▶ [Exercise brief]
Please retype, without any changes, the lines of the listing from the one containing "The height and" through the one containing "Looking at the image, I should click on (299, 119).", both included.

▶ [Material provided]
■ ■ ■

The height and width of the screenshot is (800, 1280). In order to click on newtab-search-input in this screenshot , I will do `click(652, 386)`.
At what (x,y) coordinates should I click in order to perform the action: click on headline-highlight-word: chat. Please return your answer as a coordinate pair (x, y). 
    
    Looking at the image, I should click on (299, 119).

■ ■ ■

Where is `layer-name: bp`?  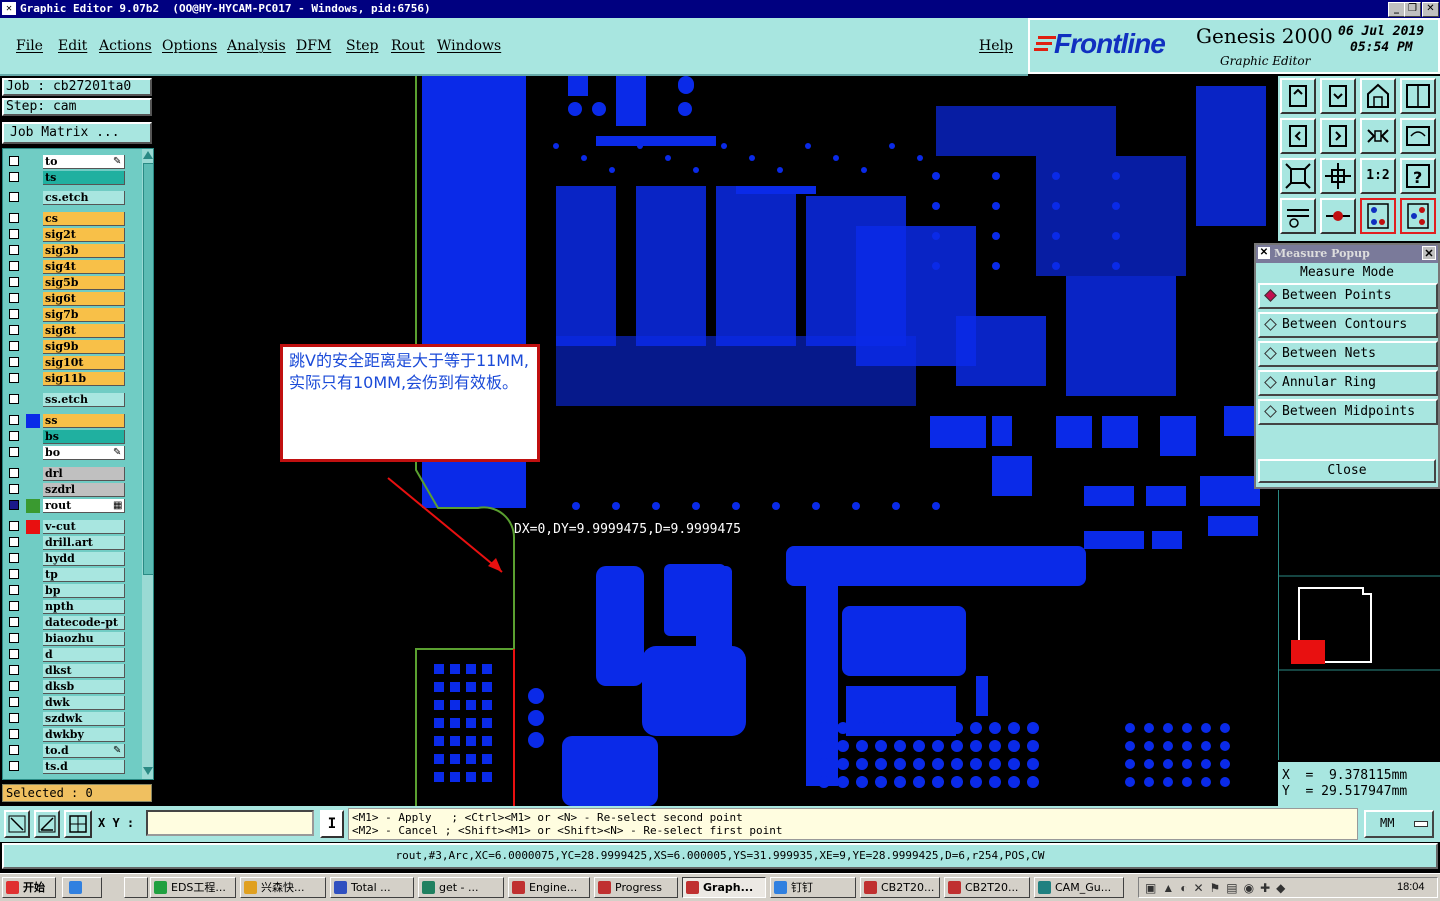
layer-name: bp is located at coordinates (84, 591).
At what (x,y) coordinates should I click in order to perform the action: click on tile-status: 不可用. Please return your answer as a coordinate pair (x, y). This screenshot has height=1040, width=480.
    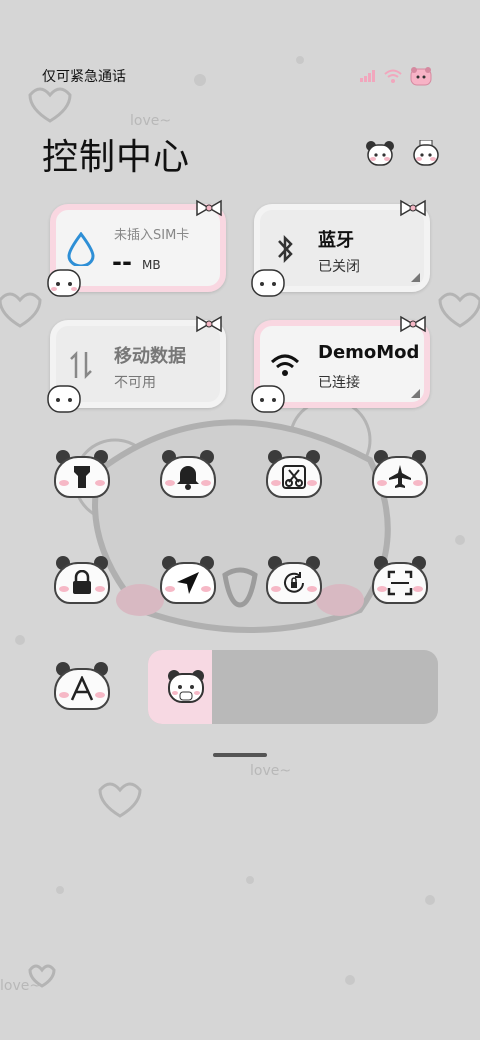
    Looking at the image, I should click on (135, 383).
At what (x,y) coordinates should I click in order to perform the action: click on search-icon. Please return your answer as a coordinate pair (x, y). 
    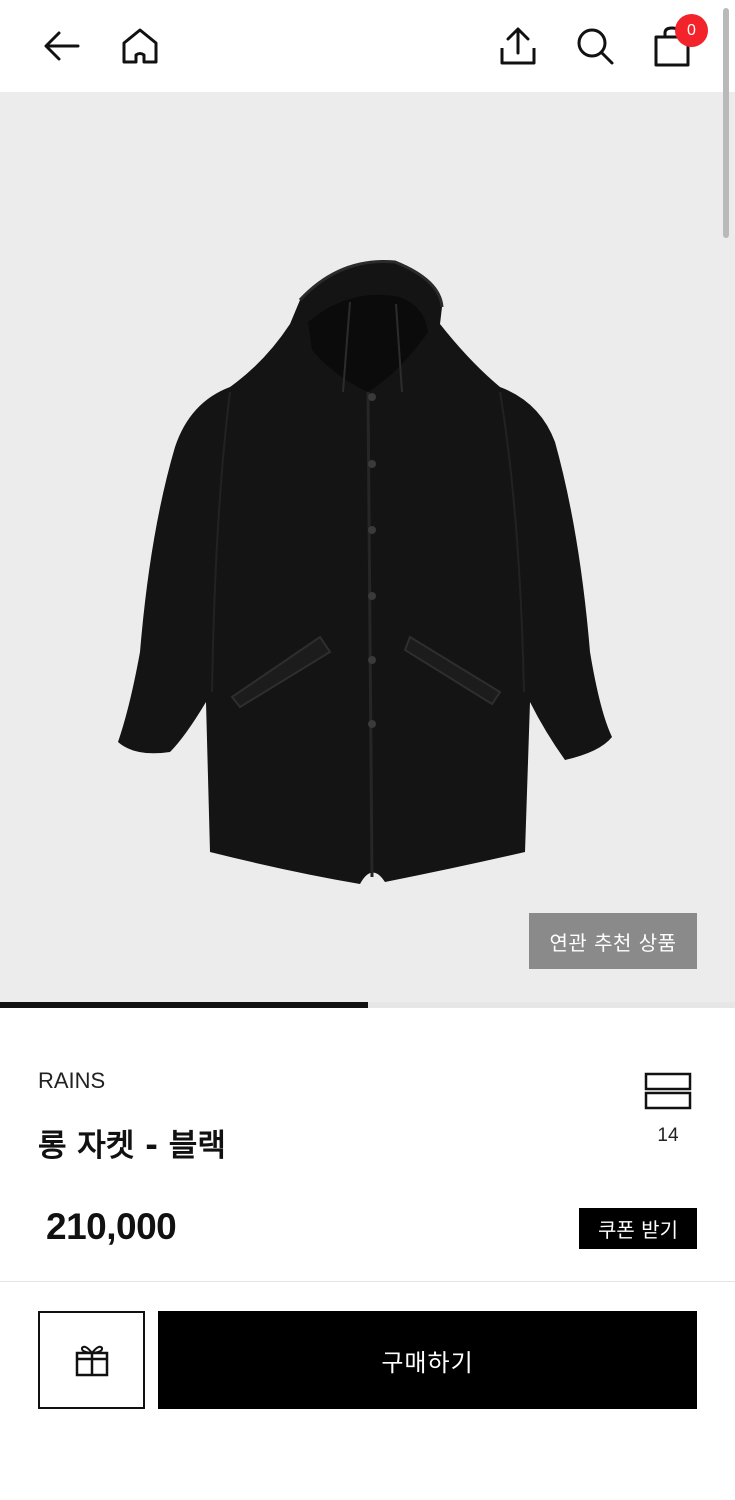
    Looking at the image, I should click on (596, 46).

■ ■ ■

▶ [Expected answer]
The height and width of the screenshot is (800, 1280). In order to click on newtab-search-input in this screenshot , I will do `click(652, 386)`.
At what (x,y) coordinates should I click in order to perform the action: click on headline-highlight-word: chat. Please return your answer as a coordinate pair (x, y). 
    
    Looking at the image, I should click on (299, 119).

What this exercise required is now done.